Happy to say I’m operating at a new level of psychic-ness. Had a dream about someone, then a day or two later (I need to look it up) had a sign about them, then today, bumped into them (was forewarned by Spirit I was going to see them… then 5 minutes later, I did). — Two more people are on deck. Keeping track of how many days lag before I see them. Pretty cool.
So I wrote that.
And here’s why the hesitation… cause I’ve had it the last several weeks when I’ve shared seeing the number combinations and the totem animals…
The hesitation is there because then everyone knows where I’m at.
I’m vulnerable.
They know my level of psychicness — and it’s like all your cards are out on the table.
For judgment. Yes, that again….
You see when someone says they are psychic/intuitive you have no idea about their gift. You have no idea what information they are picking up on you and that puts you in this place of vulnerability. They are picking up stuff on you – they are the powerful one with the psychic gifts – and you are the small one.
I’ve felt this with some of my teachers/healers. That fear, concern came up.. the oh no, what do they know about me?
But now when I share my experiences (although I’m not sharing them all) it gives people that power. Or it levels the ground. They know what I’m experiencing – and if they already experience that then they may think they are better than me… or that I can’t help them because I am a “baby” psychic (when I’m not) — but they may think I am below them and want someone with more powerful psychic gifts.

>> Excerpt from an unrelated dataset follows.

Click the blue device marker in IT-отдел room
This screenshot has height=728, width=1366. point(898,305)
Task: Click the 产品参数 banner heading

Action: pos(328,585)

Yes, I know this is me putting judgment and making assumptions here but this is what I would think. And that’s what makes me uncomfortable sharing sometimes.
It’s like my heart wants to share. I’m excited about it. But then after I do or maybe while or before I am posting I am concerned that I am peeling back that veil and that people can see all about me… when they may be psychic and I don’t know all about their gift.
This makes me wonder if this is another one of those patterns, of me trying to prove myself or being vulnerable around people without being discerning.
Oh man, I almost think that I should just cancel my FB membership. It’s always there, like too much of a temptation to sign on all the time — and I do sign on all the time.
I need to back off it.
This stuff keeps coming up. What a terrible addiction!